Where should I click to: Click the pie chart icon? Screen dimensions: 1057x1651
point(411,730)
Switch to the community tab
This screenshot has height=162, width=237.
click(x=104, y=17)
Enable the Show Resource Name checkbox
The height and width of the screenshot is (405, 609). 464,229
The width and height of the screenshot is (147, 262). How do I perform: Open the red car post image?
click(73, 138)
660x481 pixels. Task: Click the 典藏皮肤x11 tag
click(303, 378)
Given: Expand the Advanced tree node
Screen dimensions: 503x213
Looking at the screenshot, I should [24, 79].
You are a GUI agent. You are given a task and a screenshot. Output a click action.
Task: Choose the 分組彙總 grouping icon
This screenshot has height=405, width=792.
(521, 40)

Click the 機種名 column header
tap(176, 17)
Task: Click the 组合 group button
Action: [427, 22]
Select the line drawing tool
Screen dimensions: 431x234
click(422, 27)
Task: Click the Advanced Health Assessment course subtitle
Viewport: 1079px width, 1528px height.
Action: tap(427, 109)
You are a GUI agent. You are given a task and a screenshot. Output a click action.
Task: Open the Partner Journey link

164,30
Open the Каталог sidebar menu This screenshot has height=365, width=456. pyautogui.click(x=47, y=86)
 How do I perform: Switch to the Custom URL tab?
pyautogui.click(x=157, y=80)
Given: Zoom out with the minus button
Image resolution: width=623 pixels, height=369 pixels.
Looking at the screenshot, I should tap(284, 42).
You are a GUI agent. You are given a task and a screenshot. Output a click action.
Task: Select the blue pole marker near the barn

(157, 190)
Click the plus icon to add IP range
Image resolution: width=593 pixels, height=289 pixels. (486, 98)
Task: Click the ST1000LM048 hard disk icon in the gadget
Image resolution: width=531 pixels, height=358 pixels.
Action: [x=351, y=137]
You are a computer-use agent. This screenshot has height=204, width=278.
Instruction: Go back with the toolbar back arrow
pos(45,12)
######
**Task instructions**: Return the data above in full, keeping each line exactly as it stands.

**Answer to this exercise**:
Where should I click to: Click the pie chart icon? Screen dimensions: 1057x1651
point(411,730)
Switch to the community tab
This screenshot has height=162, width=237.
click(x=104, y=17)
Enable the Show Resource Name checkbox
The height and width of the screenshot is (405, 609). 464,229
The width and height of the screenshot is (147, 262). How do I perform: Open the red car post image?
click(73, 138)
660x481 pixels. Task: Click the 典藏皮肤x11 tag
click(303, 378)
Given: Expand the Advanced tree node
Screen dimensions: 503x213
Looking at the screenshot, I should [24, 79].
You are a GUI agent. You are given a task and a screenshot. Output a click action.
Task: Choose the 分組彙總 grouping icon
This screenshot has height=405, width=792.
(521, 40)

Click the 機種名 column header
tap(176, 17)
Task: Click the 组合 group button
Action: [427, 22]
Select the line drawing tool
Screen dimensions: 431x234
click(422, 27)
Task: Click the Advanced Health Assessment course subtitle
Viewport: 1079px width, 1528px height.
Action: tap(427, 109)
You are a GUI agent. You are given a task and a screenshot. Output a click action.
Task: Open the Partner Journey link

164,30
Open the Каталог sidebar menu This screenshot has height=365, width=456. pyautogui.click(x=47, y=86)
 How do I perform: Switch to the Custom URL tab?
pyautogui.click(x=157, y=80)
Given: Zoom out with the minus button
Image resolution: width=623 pixels, height=369 pixels.
Looking at the screenshot, I should tap(284, 42).
You are a GUI agent. You are given a task and a screenshot. Output a click action.
Task: Select the blue pole marker near the barn

(157, 190)
Click the plus icon to add IP range
Image resolution: width=593 pixels, height=289 pixels. (486, 98)
Task: Click the ST1000LM048 hard disk icon in the gadget
Image resolution: width=531 pixels, height=358 pixels.
Action: [x=351, y=137]
You are a computer-use agent. This screenshot has height=204, width=278.
Instruction: Go back with the toolbar back arrow
pos(45,12)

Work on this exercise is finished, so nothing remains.